Energy is also key to reviving our economy. But after what we saw a few months ago with Hurricane Sandy and what we’re seeing this week in Australia, where record heat is fueling an unprecedented wave of fires, it is clear we can’t continue to ignore the perils of global warming. Saddling our economic future on the back of ever-increasing fossil-fuel consumption is a dangerous folly. Wind, solar, geothermal and other renewable, sustainable sources of power must no longer be throwaway lines in our political discourse. They must be the centerpiece.
We have already proven that we can be global leaders in wind and solar energy. But we allowed China and other countries to steal that lead from us. It’s time to reclaim the lead, through a public-private partnership of research and deployment of the best technologies. We need to be honest about the costs of carbon-based energy on our collective health and well-being, and ensure that those costs are built into the price of carbon-based fuel.
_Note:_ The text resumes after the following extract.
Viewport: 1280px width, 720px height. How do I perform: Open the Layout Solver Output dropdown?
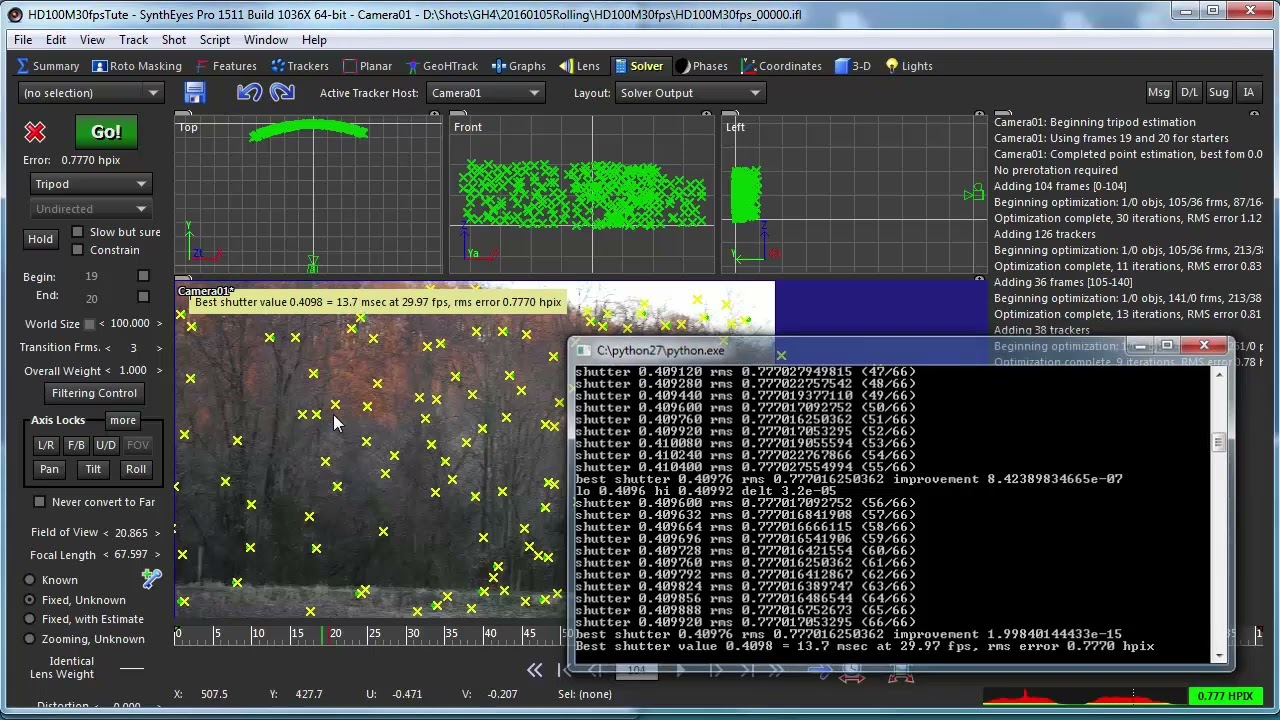click(x=689, y=93)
With the right combination of policies, we can fuel a rapidly growing economy, create millions of good jobs and pull the planet back from the precipice of catastrophe. There is no good reason not to do this.
There are other significant issues to be discussed – in trade, regulatory reform, immigration and so on – but let me make one thing clear. The theme that runs through all of this is that business is part of the solution to America’s problems, and it is about time for business to stop whining, roll up its sleeve and work with workers, retirees, students – in fact, all of America – to make sure that we all prosper. We shouldn’t declare victory if stock prices are up, but so is unemployment. We shouldn’t declare victory if the cost of getting our way on a particular issue is that people are less healthy or less well off. We shouldn’t declare victory if our members are driving bigger cars on streets that are crumbling through neighborhoods that are dying. We need to rise together, not rise above, and that means many of us in the business community will have to hold ourselves to a higher, different standard.
The good news is that, if we do our share to change the political culture in Washington, we will prosper immensely in a more prosperous America.